I think Emily also blames me for the divorce which disrupted her whole world. I don't blame her for being angry. It did rip up her world. And I know she probably thinks I left her dad for Mark. That's NOT what happened. For the record, I hadn't seen Mark in nearly 20 years when I decided to divorce Matt. The divorce was about me and Matt and no one else. And I wish she could know how much the divorce was about me wanting the best for everyone -- especially Matt. I wanted happiness for him and I knew that I couldn't give him the happiness I thought he deserved. SO much soul-searching went into that decision. I'm still sure that, in the grand scheme of things, I did the right thing. I only hope someday she can understand.
I love Emily more that words can say. She is an AMAZING person. She is a wonderful, creative soul with great passion for animals and great talent in art. She has a wisdom about her that that speaks of an old soul. Not too long ago she completely blossomed from a beautiful chubby kid who hated herself into a gorgeous young woman whom I hope can see, appreciate, and enjoy all the incredible things about herself. She has those wonderful exotic eyes, that beautiful cinnamon-vanilla skin, Mark says she has my arms, I see my legs and hips on her. She is wonderfully loving but firm with children (probably a lot more like what I should have been with her than I was). She has the most incredible sense of humor. She can be the best big sister when she wants to be. She lovingly looks after her dad. She's real, accepting, supportive, and good to her friends. She's incredibly, incredibly strong and very brave. She's so many things that I am SO, SO proud of. And, despite all the school-related challenges her soul has been through, today she goes to school, wearing JEANS even!, and she makes terrific grades and her teachers think she's wonderful and wish they had a whole classroom full of Emilys! And I breathe a huge sigh of relief that things are finally starting to be easier for her.

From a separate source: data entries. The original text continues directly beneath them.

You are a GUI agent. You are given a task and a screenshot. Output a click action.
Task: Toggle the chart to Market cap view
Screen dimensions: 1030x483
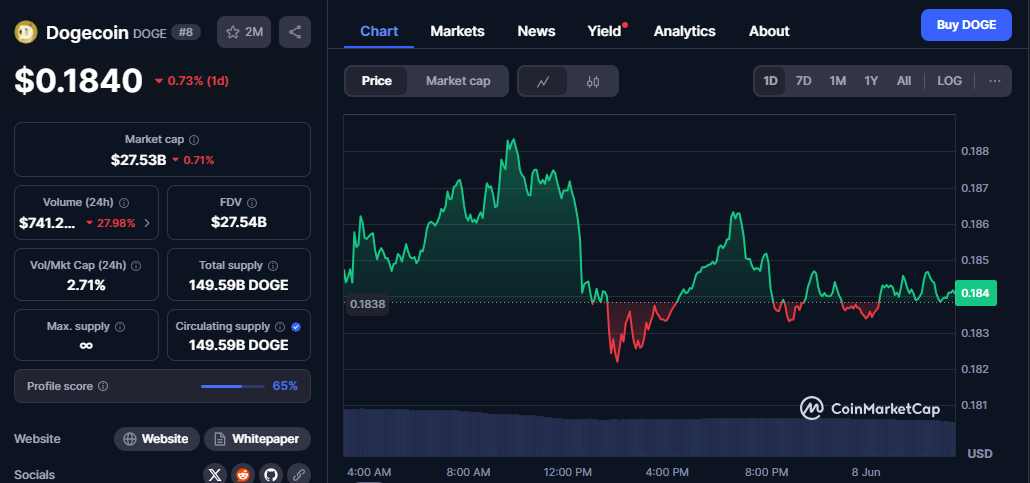458,81
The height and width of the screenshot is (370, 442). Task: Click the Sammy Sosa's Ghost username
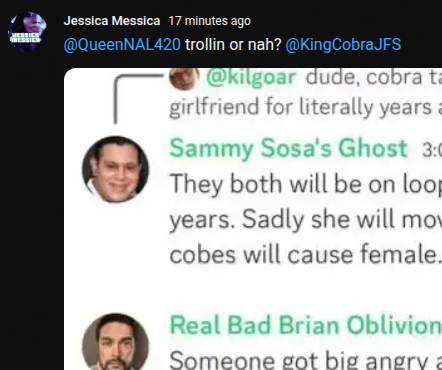pos(288,148)
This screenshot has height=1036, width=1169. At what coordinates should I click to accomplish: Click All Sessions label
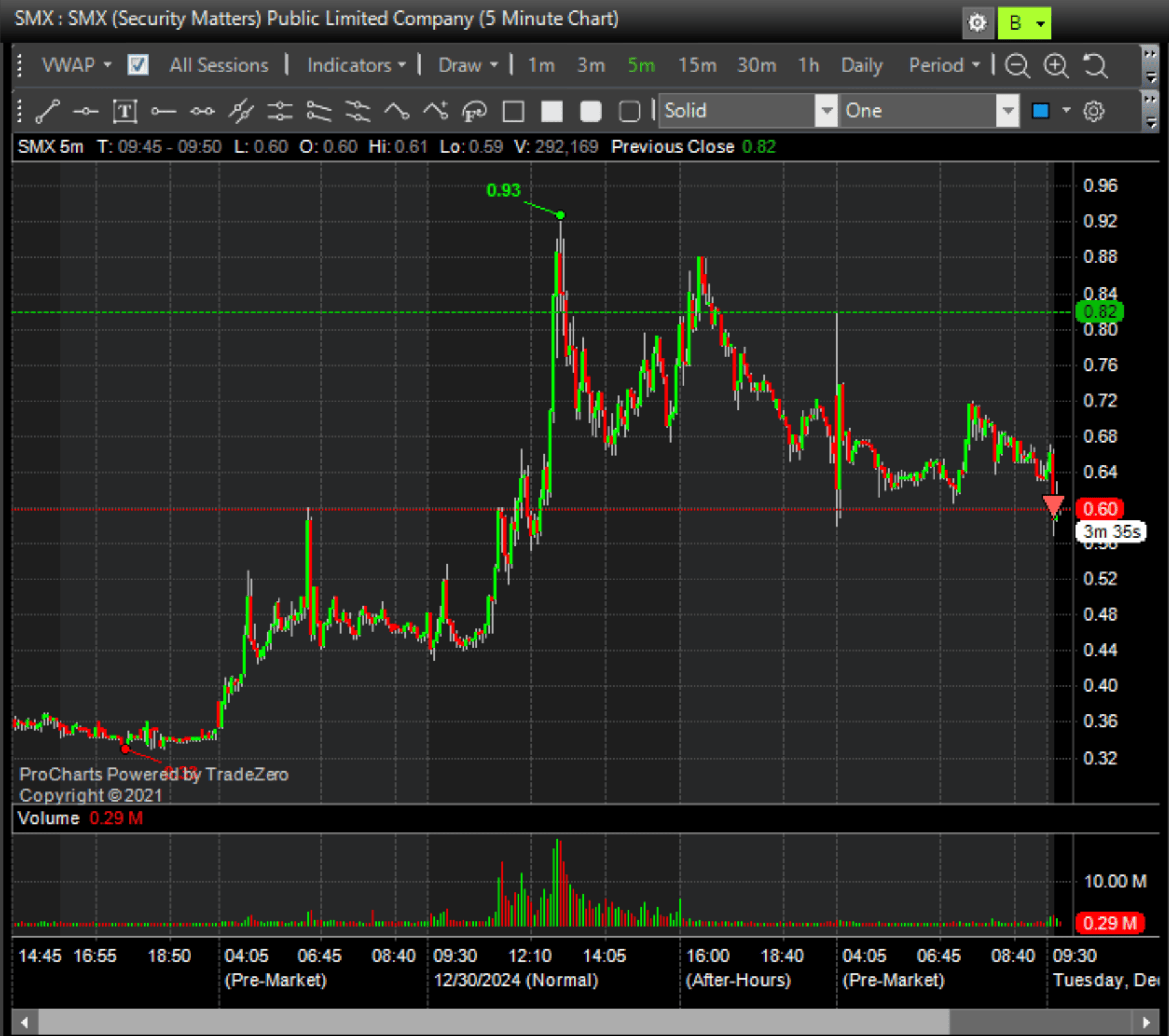pyautogui.click(x=219, y=65)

When she was little I lived every moment in awareness of her. I breathed every breath with her. I empathized every emotion with her. Now I miss her so very extremely desperately.
I LOVE just to get to LOOK at her which is rare because she will not permit photos to be taken of her, I've had to hide all of the old photos of her off of the premesis because she'll take or destroy them (she doesn't like the way she used to look), and I don't get to see her often because of the way she feels about me right now.
It's become my realization that she's better off without me right now because I bring up her demons. She won't take my calls. She blocks my texts. She won't read the letters I've given her. I would love to call her daily or sent her a text or a note every day but I suspect she would just yell at me. To "respect" her wishes and just leave her alone feels like I'm ignoring and abandoning her. I feel like I've lost a child. And I grieve her every day.
I pray she outgrows all this. If she never does, at least I know she's alive and healthy and walks the earth. And I hope she knows (as I've told her more than once) that I'm here with open arms any time she's ready to start working on making all this better.
My secret wish is that it will all be better in time for me to be there to send her off to the prom. That's reasonable, isn't it? And, when she's 22 and realizes that I'm maybe not so bad after all and that maybe I was right about a few things, I don't have the heart to want her to regret everything she's put me through or all the hurt she's given me. I just want my baby back. I just want to have her in my life -- happy and healthy and MINE!